Role of glial K+ channels in ontogeny and gliosis: A hypothesis based upon studies on Muller cells

Abstract

The electrophysiological properties of Muller cells, the principal glial cells of the retina, are determined by several types of K+ conductances. Both the absolute and the relative activities of the individual types of K+ channels undergo important changes in the course of ontogenetic development and during gliosis. Although immature Muller cells express inwardly rectifying K+ (K(IR)) currents at a very low density, the membrane of normal mature Muller cells is predominated by the K(IR) conductance.
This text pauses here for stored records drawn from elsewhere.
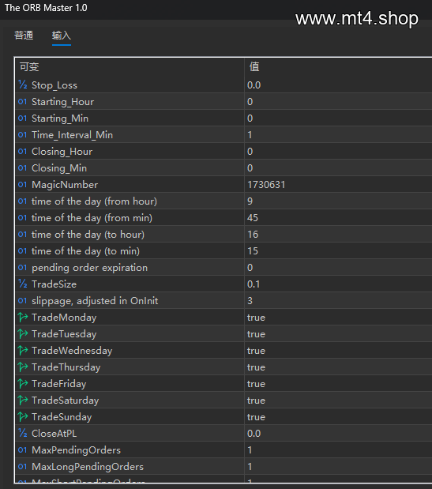Click the double-type icon beside Stop_Loss
Image resolution: width=432 pixels, height=489 pixels.
point(22,85)
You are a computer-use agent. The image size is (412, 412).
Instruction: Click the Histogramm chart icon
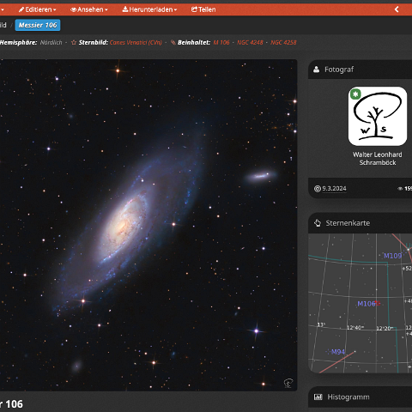pyautogui.click(x=318, y=397)
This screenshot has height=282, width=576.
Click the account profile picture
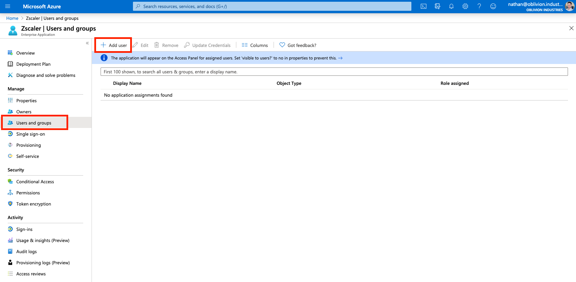(569, 6)
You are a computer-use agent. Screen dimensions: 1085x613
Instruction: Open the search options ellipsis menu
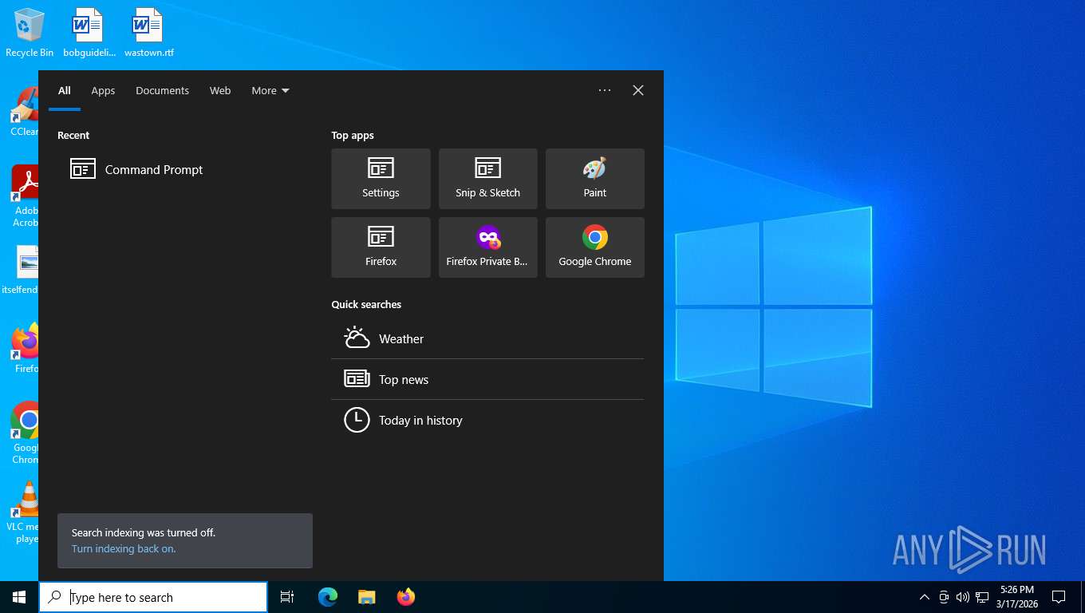[x=605, y=90]
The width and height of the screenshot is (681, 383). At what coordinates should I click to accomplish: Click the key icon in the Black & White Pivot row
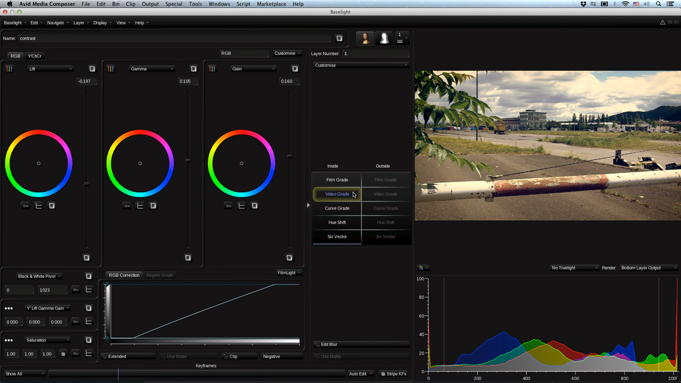[76, 290]
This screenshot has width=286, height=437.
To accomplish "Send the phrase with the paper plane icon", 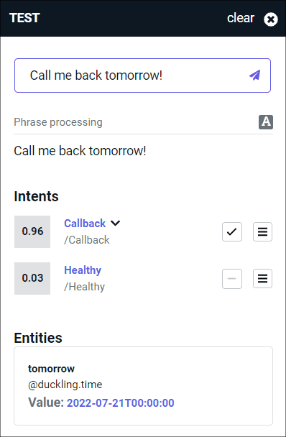I will tap(255, 75).
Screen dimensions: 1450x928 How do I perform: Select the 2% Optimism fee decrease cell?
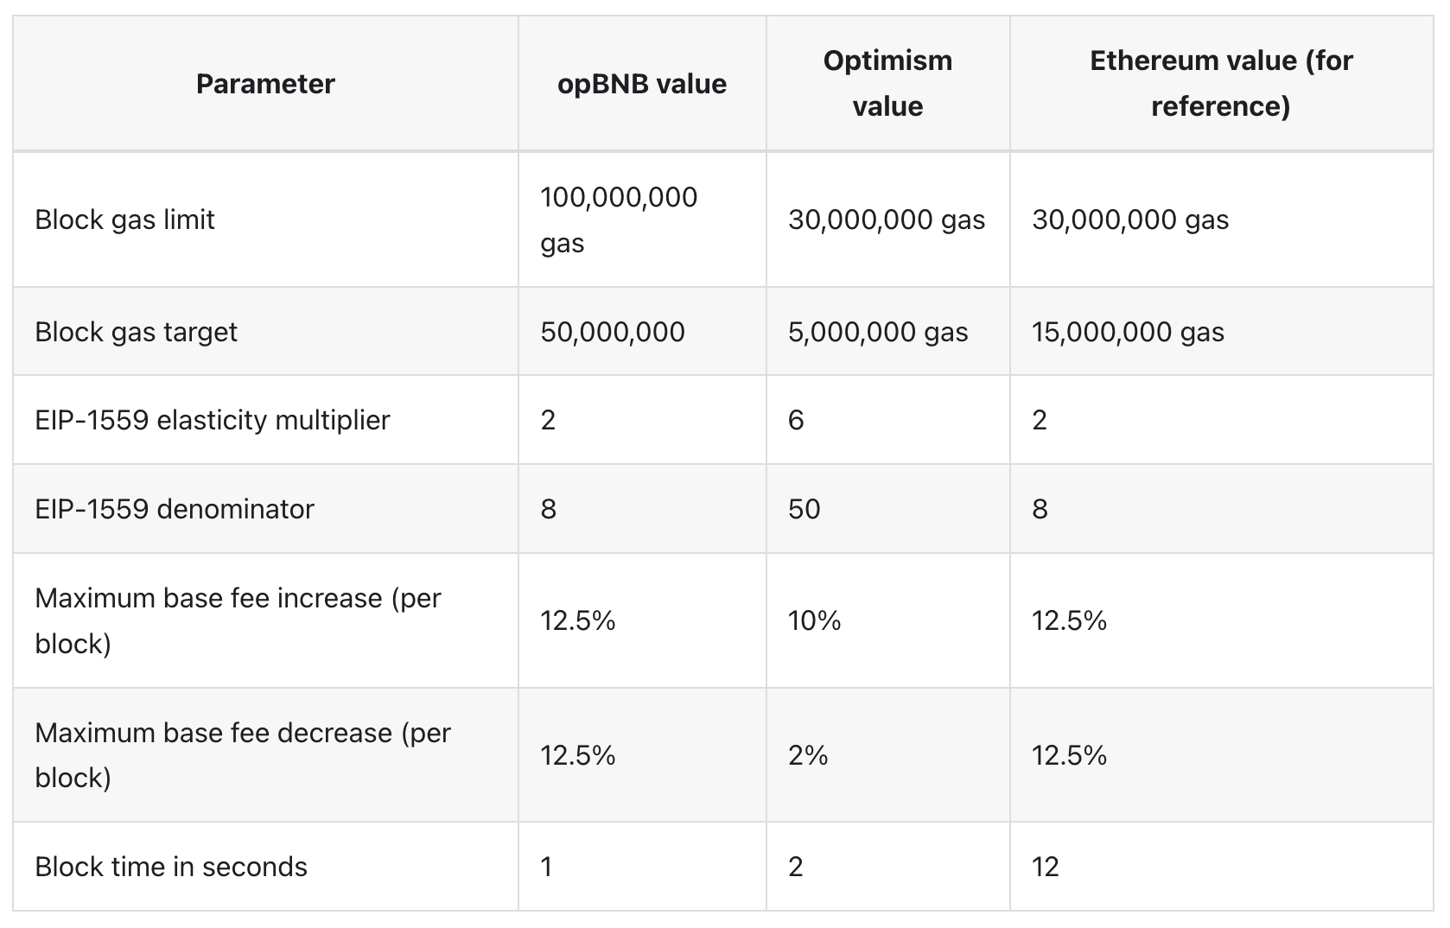[808, 756]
The K(IR) channels mediate spatial buffering K+ currents and maintain a stable hyperpolarized membrane potential necessary for various glial-neuronal interactions. During 'conservative' (i.e., non-proliferative) reactive gliosis, the K(IR) conductance of Muller cells is moderately reduced and the cell membrane is slightly depolarized; however, when gliotic Muller cells become proliferative, their K(IR) conductances are dramatically down-regulated; this is accompanied by an increased activity of Ca2+-activated K+ channels and by a conspicuous unstability of their membrane potential. The resultant variations of the membrane potential may increase the activity of depolarization-activated K+, Na+ and Ca2+ channels. It is concluded that in respect to their K+ current pattern, mature Muller cells pass through a process of dedifferentiation before proliferative activity is initiated.